The poems in God Particles do not shy away from the depressing and the ugly. Despite this they are life affirming to read. They are compassionate poems.
Here is a poem from the book
late August, before the harvest, every one of us worn down
by the plow, the hoe, rake,
and worry over rain.
Chicken coop confiscated
by the rats and the raptors
with nary a mouse to hunt. The corn's too green and hard,
and the larder's down
to dried apples
and double-corned cod. We lie on our backs
and stare at the blue;
our work is done, our bellies flat.
The mold on the wheat killed hardly a sheaf.

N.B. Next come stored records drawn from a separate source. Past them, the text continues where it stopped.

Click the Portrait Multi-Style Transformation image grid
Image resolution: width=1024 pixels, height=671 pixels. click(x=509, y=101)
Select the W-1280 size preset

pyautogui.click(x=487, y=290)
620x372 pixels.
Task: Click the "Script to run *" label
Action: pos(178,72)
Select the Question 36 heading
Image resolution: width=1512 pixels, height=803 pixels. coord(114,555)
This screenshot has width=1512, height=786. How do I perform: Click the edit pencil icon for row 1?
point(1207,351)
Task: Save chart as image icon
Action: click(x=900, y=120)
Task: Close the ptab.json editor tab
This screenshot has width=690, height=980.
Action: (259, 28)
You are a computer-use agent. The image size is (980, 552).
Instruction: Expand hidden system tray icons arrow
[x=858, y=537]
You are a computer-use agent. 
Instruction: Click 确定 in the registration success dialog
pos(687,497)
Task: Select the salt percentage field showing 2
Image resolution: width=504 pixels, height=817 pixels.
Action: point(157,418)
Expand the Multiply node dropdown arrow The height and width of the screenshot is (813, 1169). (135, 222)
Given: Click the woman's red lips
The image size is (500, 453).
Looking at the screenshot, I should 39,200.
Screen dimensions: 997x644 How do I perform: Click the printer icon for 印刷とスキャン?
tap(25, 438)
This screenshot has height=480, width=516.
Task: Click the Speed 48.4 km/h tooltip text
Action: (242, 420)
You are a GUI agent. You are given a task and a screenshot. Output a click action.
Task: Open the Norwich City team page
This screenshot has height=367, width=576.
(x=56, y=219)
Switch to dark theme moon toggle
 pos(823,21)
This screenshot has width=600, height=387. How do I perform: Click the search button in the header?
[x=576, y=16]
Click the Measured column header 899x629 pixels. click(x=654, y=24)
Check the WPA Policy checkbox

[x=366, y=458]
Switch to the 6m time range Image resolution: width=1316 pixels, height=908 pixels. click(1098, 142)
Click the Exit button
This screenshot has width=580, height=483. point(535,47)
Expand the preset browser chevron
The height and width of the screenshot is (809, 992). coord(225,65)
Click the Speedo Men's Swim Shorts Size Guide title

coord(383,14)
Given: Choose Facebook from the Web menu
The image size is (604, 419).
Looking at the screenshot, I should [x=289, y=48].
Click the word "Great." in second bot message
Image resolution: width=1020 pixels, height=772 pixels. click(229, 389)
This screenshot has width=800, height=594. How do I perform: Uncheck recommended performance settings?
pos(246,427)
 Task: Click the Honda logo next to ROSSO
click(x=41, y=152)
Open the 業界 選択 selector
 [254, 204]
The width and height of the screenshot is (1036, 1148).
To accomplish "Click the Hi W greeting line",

The lambs fatten on the grass, our pigs we set
to forage on their own—they'll be back
when they whiff the first shucked ears
of corn. Albert's counting
bushels in his head
to see if there's enough to ask Harriet's father
for her hand. Harriet's father
is thinking about Harriet's mother's bread
pudding. The boys and girls
splash in the creek,
which is low but cold. Soon, soon
there will be food
again, and from what our hands have done
we shall live another year here
by the river
in the valley
above the fault line
beneath the mountain.
I really liked what Thomas Lux says about poetry in this interview on the Paula Gordon Show.
Lux gives credit to performance poetry for our culture's recent renewed interest in poetry and talks about why poets write.